The Moringa is a fast growing tree that can reach up to 3 meters in its first year. Moringa is an ideal plant to grow in your own backyard. Get a little Moringa in your diet, you can grow your own multivitamin! The Moringa tree grows to about 10 tall, with drooping branches. It thrives in subtropical and tropical climates, giving fruit and flowers continually. However Moringa grows best in dry, sandy soil. This makes it an ideal tree to grow in semi-desert conditions, as it provides both food and shade.
Cultivation of Moringa - Easy Instructions
1. Find a sunny place.
2. Make square holes in the ground 30 to 60 cm deep
3. Fill the hole with loose ground
4. Plant the seed 1 cm deep
5. Give the ground some water but not too much, otherwise the seed may rotten. 6. Within 1-2 weeks the Miracle springs out the ground! :-)

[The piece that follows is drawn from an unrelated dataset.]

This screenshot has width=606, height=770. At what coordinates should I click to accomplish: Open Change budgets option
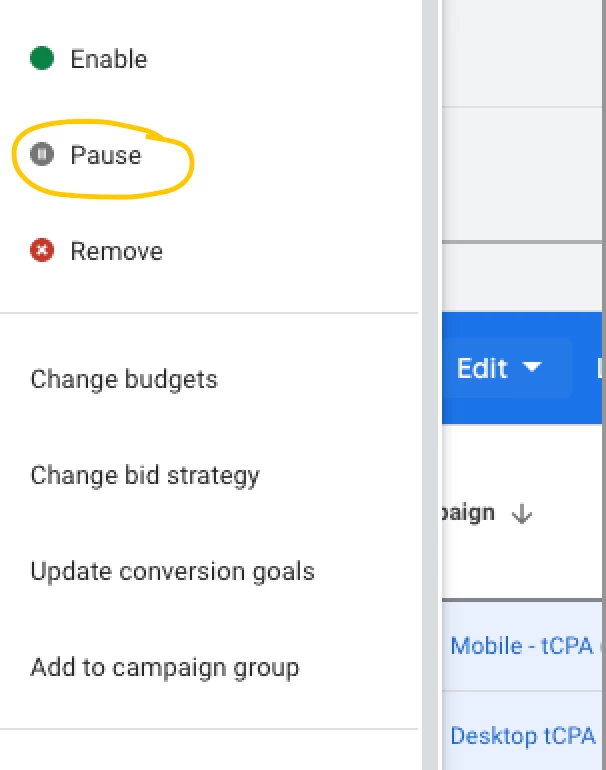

Cultivation of Moringa – Expert
Moringa oleifera is believed to be native to sub-Himalayan tracts of northern India but is now found worldwide in the tropics and sub-tropics. It grows best in direct sunlight under 500 meters altitude. It tolerates a wide range of soil conditions, but prefers a neutral to slightly acidic (pH. 6.3-7.0), well-drained sandy or loamy soil. Minimum annual rainfall requirements are estimated at 250mm with maximum at over 3,000mm, but in waterlogged soil the roots have a tendency to rot. (In areas with heavy rainfall, trees can be planted on small hills to encourage water run-off). Presence of a long taproot makes it resistant to periods of drought. Trees can be easily grown from seed or from cuttings. Temperature ranges are 25-35 degrees Celsius (0-95 degrees Fahrenheit), but the tree will tolerate up to 48 degrees in the shade and it can survive a light frost. Moringa seeds have no dormancy period, so they can be planted as soon as they are mature and they will retain the ability to germinate for up to one year. Older seeds woll only have spotty germination. Moringa trees will flower and fruit annually and in some regions twice annually. During its first year, a Moringa tree will grow up to five meters in height and produce flowers and fruit. Left alone, the tree can eventually reach 12 meters in height with a trunk 30cm wide; however, the tree can be annually cut back to one meter from the ground. The tree will quickly recover and produce leaves and pods within easy reach. Within three years a tree will yield 400-600 pods annually and a mature tree can produce up to 1,600 pods. Copicing to the ground is also possible, and will produce a Moringa bush is no main new growth is selected, and the others eliminated.
IN THE NURSERY:
Use poly bags with dimensions of about 18cm or 8" in height and 12cm or 4-5" in diameter. The soil mixture for the sacks should be light, i.e. 3 parts soil to 1 part sand. Plant two or three seeds in each sack, one to two centimeters deep. Keep moist but not too wet. Germination will occur within 5 to 12 days, depending on the age of the seed and pre-treatment method used. Remove extra seedlings,leaving one in each sack. Seedlings can be out-planted when they are 60-90cm high. When out-planting, cut a hole in the bottom of the sack big enough to allow the roots to emerge. Be sure to retain the soil around the roots of the seedling. To encourage rapid germination, one of three pre-seeding treatments can be employed: 1. Soak the seeds in water overnight before planting. 2. Crack the shells before planting. 3. Remove shells and plant kernels only.
MORINGA IN THE FIELD:
If planting a large plot it is recommended to first plough the land. Prior to planting a seed or seedling, dig a planting pit about 50cm in depth and the same in width. This planting hole serves to loosen the soil and helps to retain moisten in the root zone, enabling the seedlings’ roots to develop rapidly. Compost or manure at the rate of 5kg per pit can be mixed with the fresh topsoil around the pit and used to fill...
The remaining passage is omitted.